# Problem statement
What you return must match the listing below character for character, minus any pictures.
Segment Open
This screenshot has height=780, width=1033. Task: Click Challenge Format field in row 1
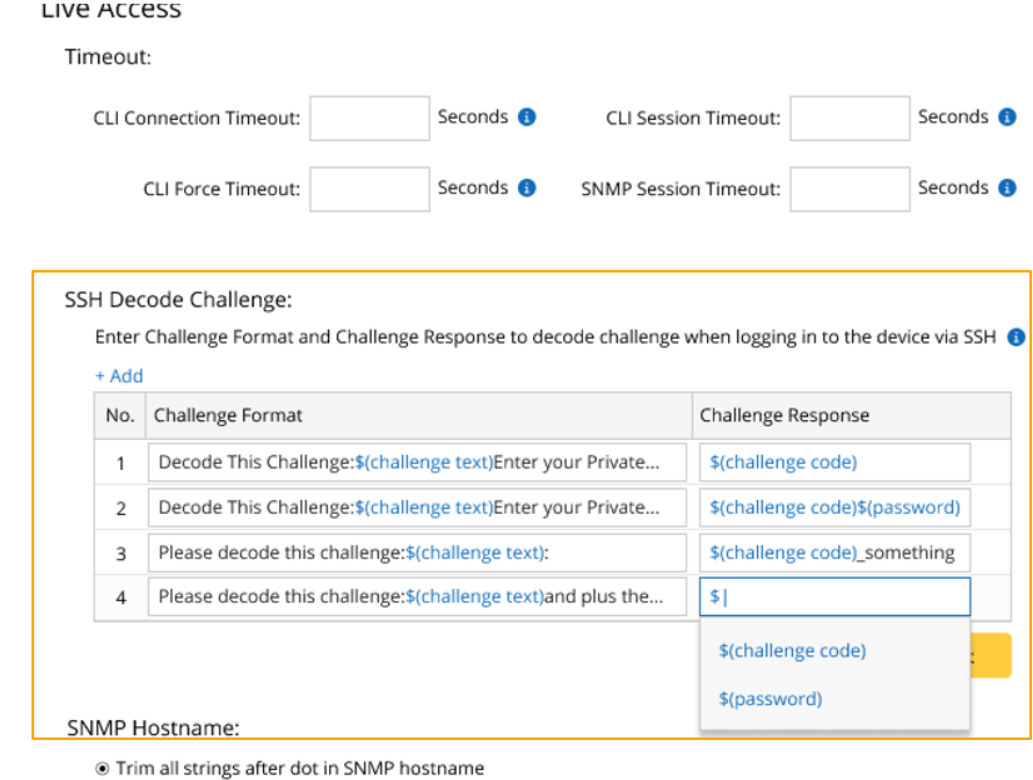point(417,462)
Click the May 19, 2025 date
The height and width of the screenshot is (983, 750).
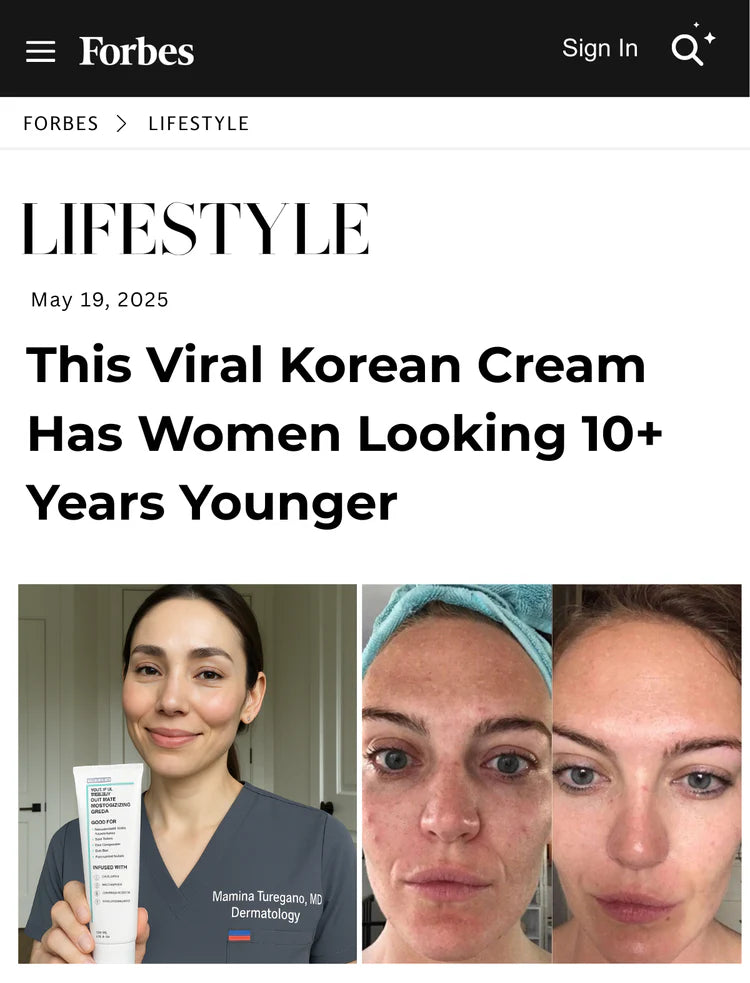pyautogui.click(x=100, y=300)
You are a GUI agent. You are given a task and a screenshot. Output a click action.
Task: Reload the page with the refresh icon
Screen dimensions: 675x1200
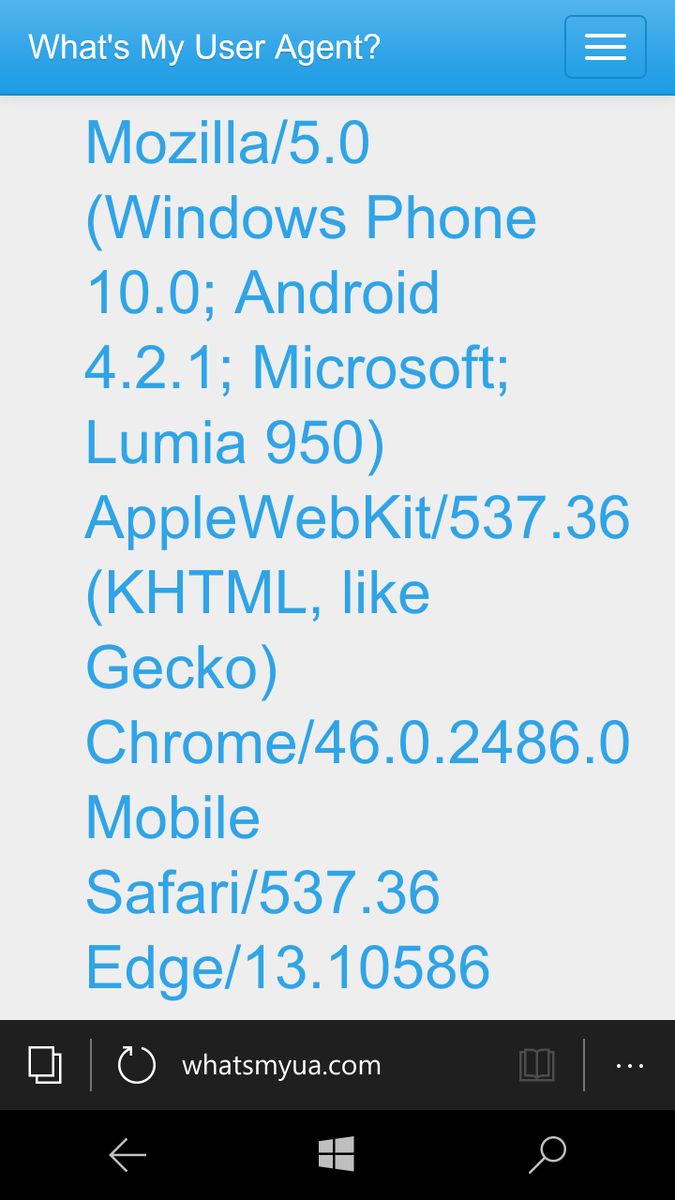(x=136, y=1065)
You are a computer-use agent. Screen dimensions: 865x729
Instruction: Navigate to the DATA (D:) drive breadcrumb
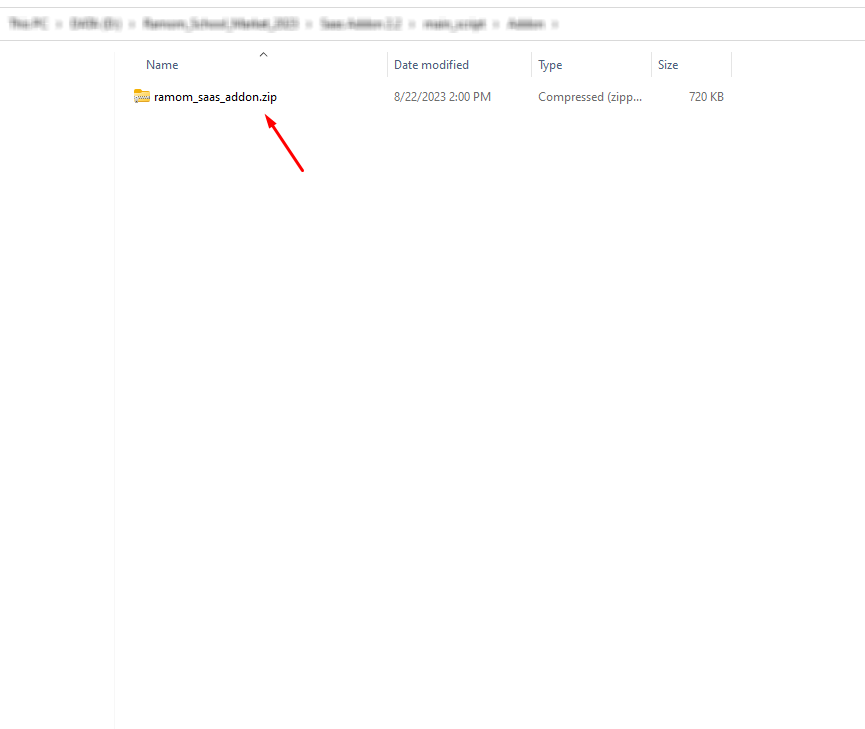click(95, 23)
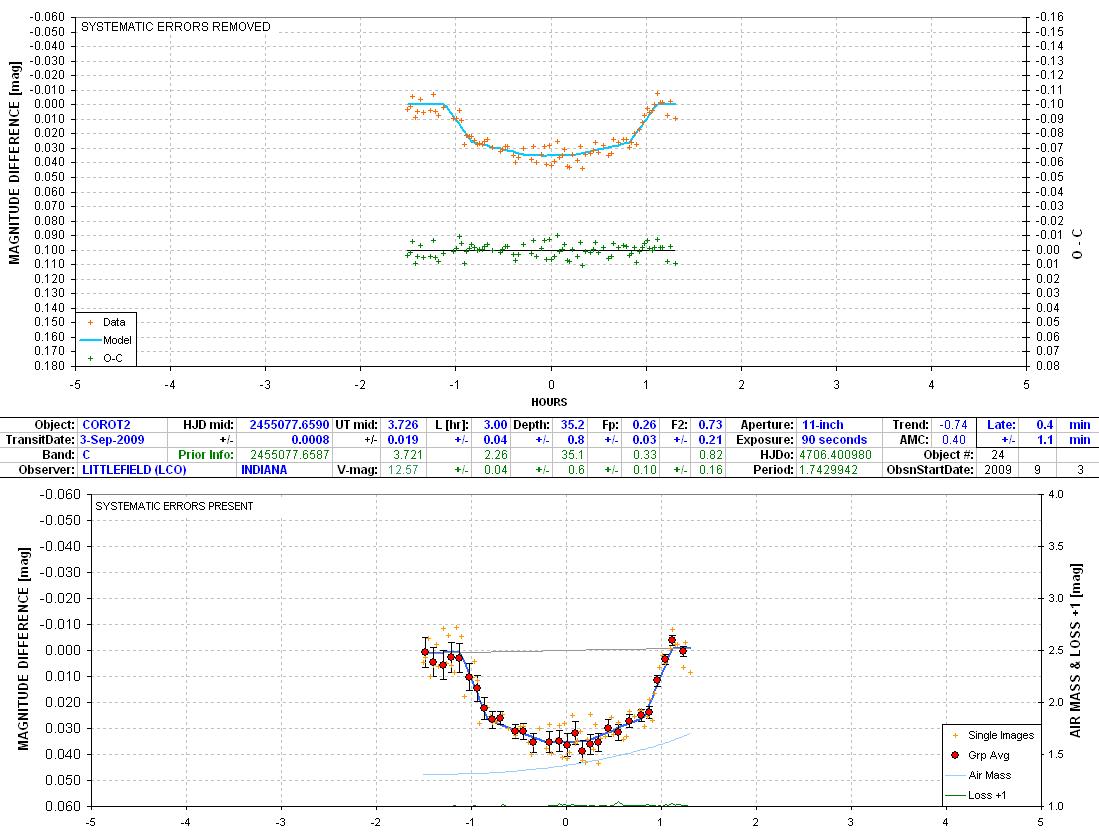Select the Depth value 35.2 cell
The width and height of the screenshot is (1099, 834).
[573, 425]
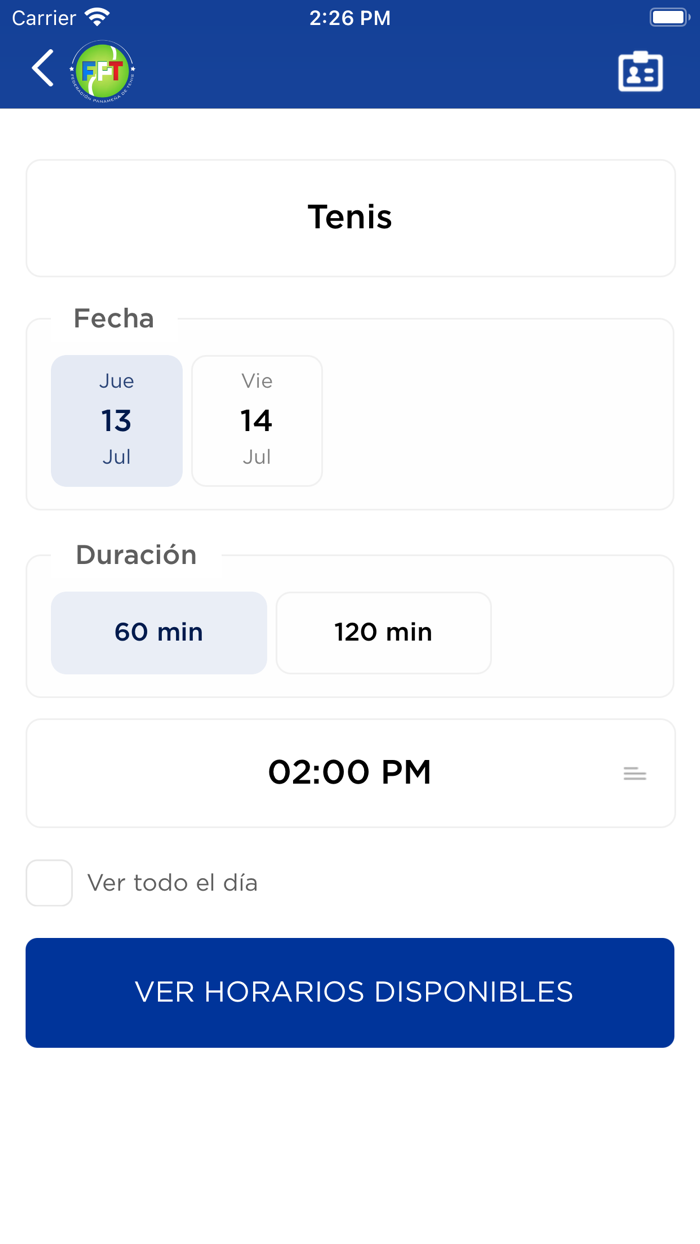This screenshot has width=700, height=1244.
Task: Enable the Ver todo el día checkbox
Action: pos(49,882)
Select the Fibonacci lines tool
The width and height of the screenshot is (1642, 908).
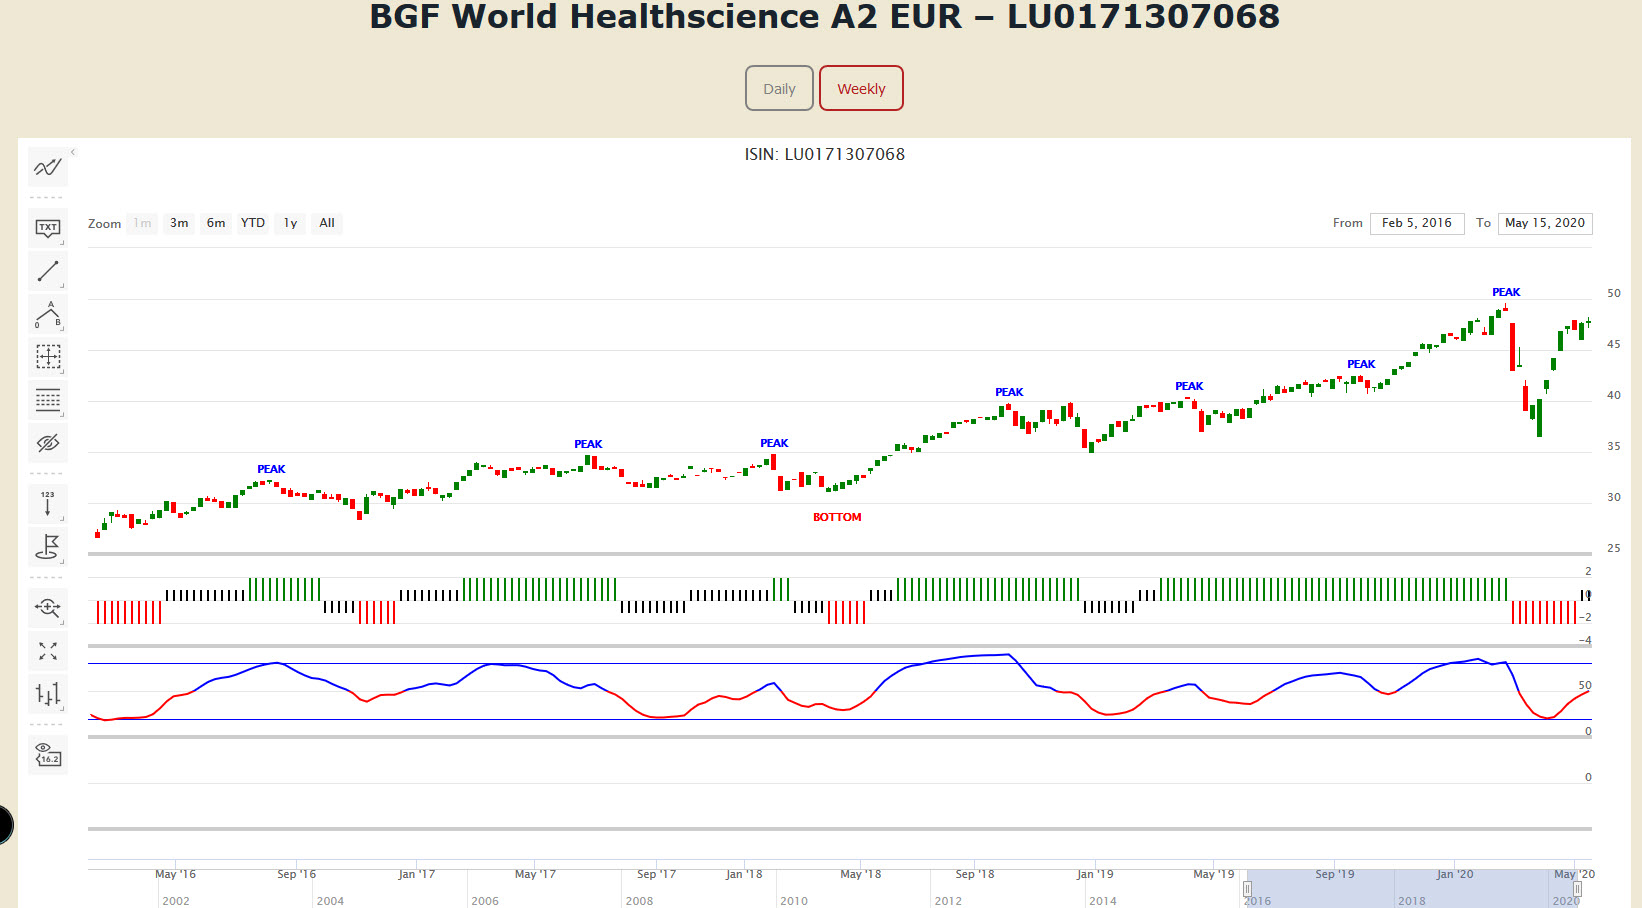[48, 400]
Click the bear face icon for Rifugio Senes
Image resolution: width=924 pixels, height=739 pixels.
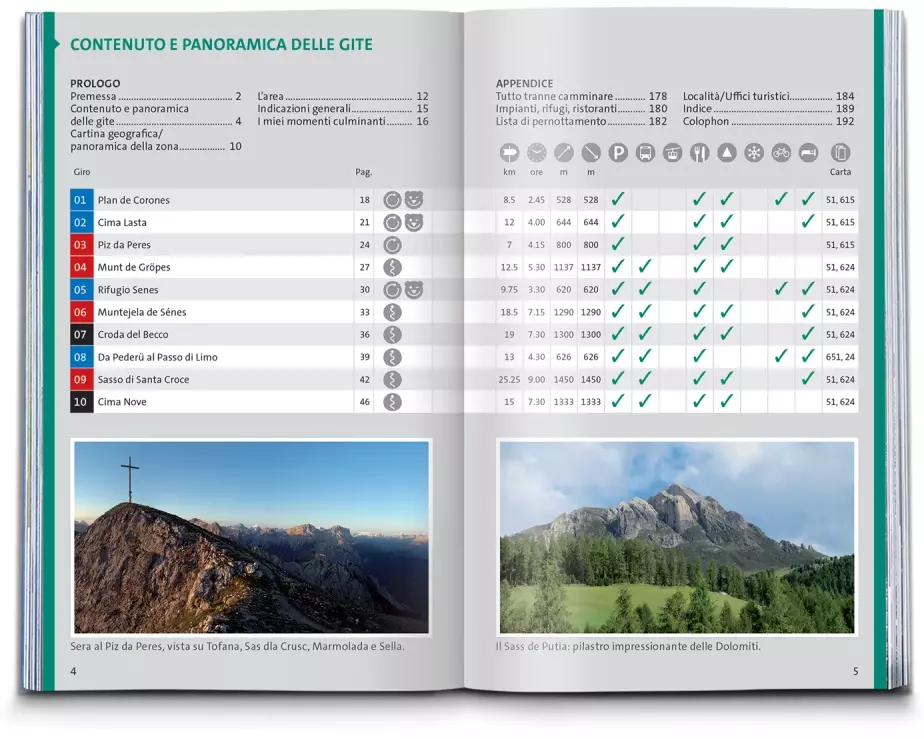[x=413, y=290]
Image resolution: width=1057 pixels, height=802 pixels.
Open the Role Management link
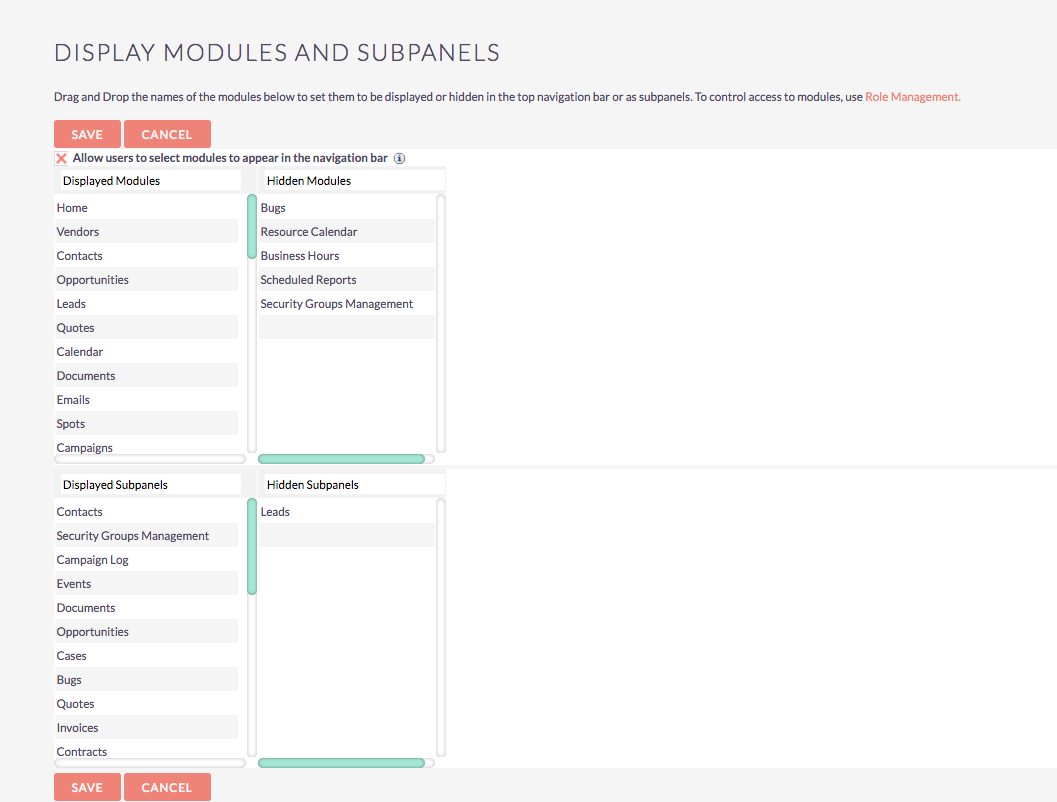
Segment Closed
# Solution
This screenshot has height=780, width=1033. Task: Click Challenge Format field in row 1
point(417,462)
Click the May 19, 2025 date
The height and width of the screenshot is (983, 750).
pyautogui.click(x=100, y=300)
You are a GUI agent. You are given a task and a screenshot. Output a click action.
Task: Reload the page with the refresh icon
Screen dimensions: 675x1200
(x=136, y=1065)
You are a computer-use agent. Screen dimensions: 865x729
Instruction: Navigate to the DATA (D:) drive breadcrumb
click(95, 23)
Select the Depth value 35.2 cell
The width and height of the screenshot is (1099, 834).
[573, 425]
This screenshot has width=700, height=1244.
Task: Enable the Ver todo el día checkbox
Action: pos(49,882)
Select the Fibonacci lines tool
The width and height of the screenshot is (1642, 908).
[48, 400]
Click the bear face icon for Rifugio Senes
Image resolution: width=924 pixels, height=739 pixels.
[x=413, y=290]
Image resolution: width=1057 pixels, height=802 pixels.
Open the Role Management link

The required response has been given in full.